Unique to the region
By Jim Obert
Business Today
Roman tragedian Seneca is said to have read "all the books in Rome" by peering through a glass globe of water.
A thousand years later, myopic Mandarin monks laid segments of glass spheres against reading material to magnify the letters.
Venetian glass blowers later constructed lenses that could be held in a frame in front of the eyes.
And Benjamin Franklin invented the bifocals.
Nowadays they're everywhere -- prescription eyeglasses. About half of all Americans, 140 million people, wear glasses. Some wear them close to the eyes, others perch them on the end of their proboscis. But over the centuries the purpose has been the same -- to bring focus to an otherwise hazy world.

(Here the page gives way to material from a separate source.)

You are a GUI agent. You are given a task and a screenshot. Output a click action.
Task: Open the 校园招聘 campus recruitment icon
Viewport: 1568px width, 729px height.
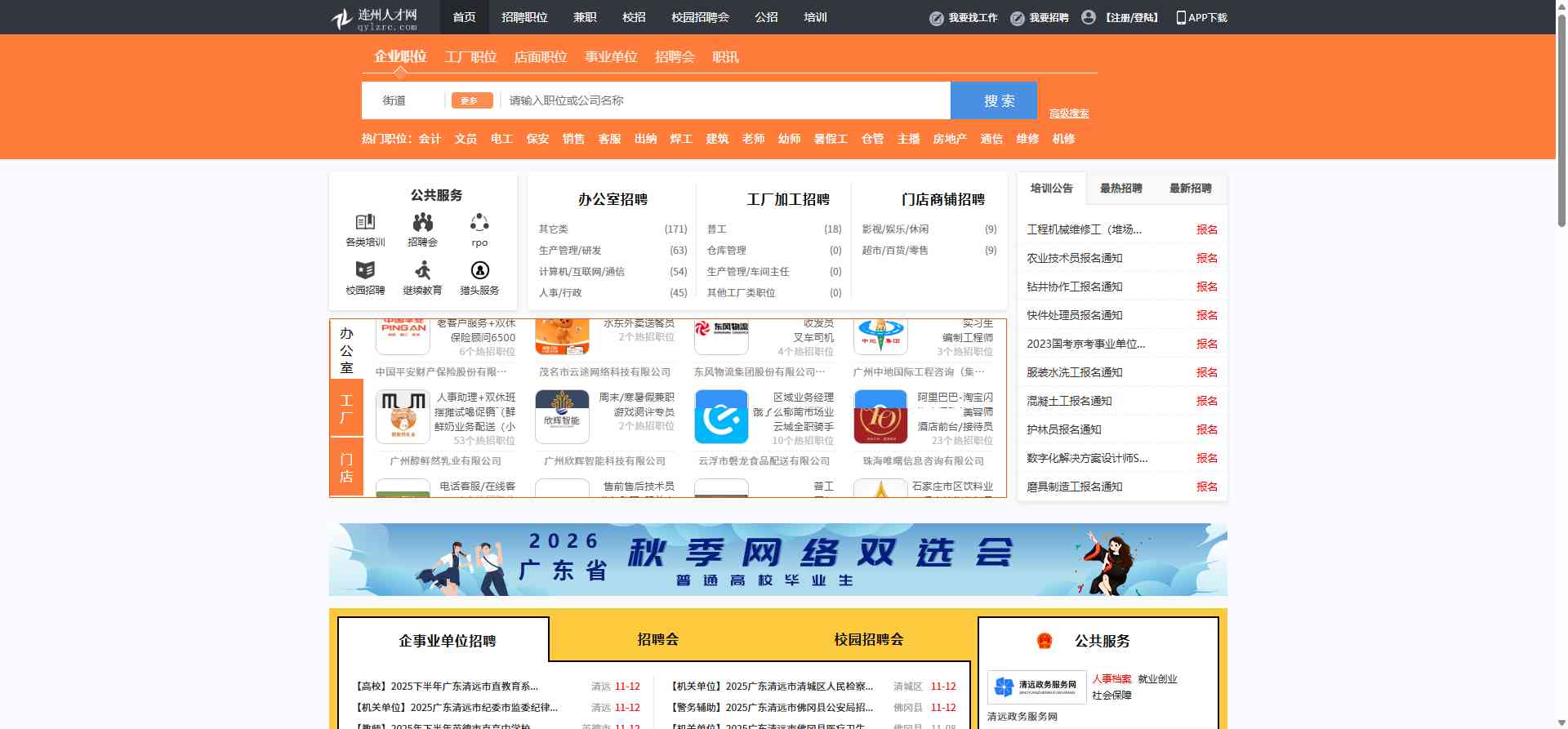pyautogui.click(x=365, y=270)
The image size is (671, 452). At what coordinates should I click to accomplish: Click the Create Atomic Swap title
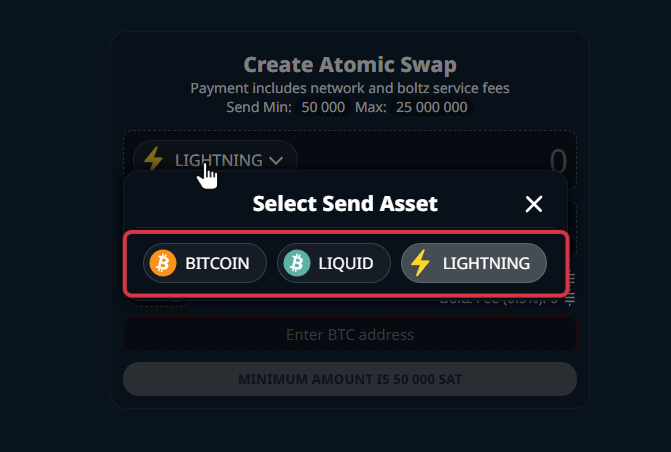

Rhea Optical Co. in Cape Girardeau does a great deal to replace blurring with clarity. Rhea (pronounced Ray) makes about 26,000 pairs of glasses each year. That's 85 to 110 pair a day, five days a week.
The only full-service optical lab between St. Louis and Memphis, Rhea Optical serves optometry professionals in Southeast Missouri, Southern Illinois and Arkansas.
Chuck Ross, president of the company, joined the business in 1978 as a salesman.
"I had taught high school for one year, then heard a salesman position was available at Rhea," said Ross. "I had no experience in sales. It was a whole new world."
Rhea Optical Co. was founded in 1942 by optician C.W. "Charles" Rhea. Rhea sold the company in 1963 to Lester and Jerry Pind who operated it for 37 years. Last June, Ross, who had been sales manager the past 24 years, purchased the company.
When Ross started with the company as a salesman, most lenses were made of glass.
"Now about 85 percent of lenses are made of plastic," he said.
His company sizes, cuts, grinds and polishes single-focus, bifocal, trifocal and progressive lenses before placing them into frames. Much of the work is computerized.
Lenses for each pair of eyeglasses are shaped according to a prescription issued by an opthamologist or optometrist. Color tints can be added.
Ross said computer glasses are increasingly common.
"If you need glasses strictly for computer work, then the focusing distance for most people is 21 inches," said Ross, adding that normal reading distance is from 12 to 14 inches from the eyes.
Bill Dunn, sales manager at Rhea Optical, said computer glasses, with their fixed focal point, are popular for other reasons.
"We get a lot of choir people who want to read words and music at a certain distance," said Dunn.
Ross said all lenses are inspected by a lensometer as the final quality-control check. If a lens doesn't exactly match the prescription, it is rejected and the process starts anew.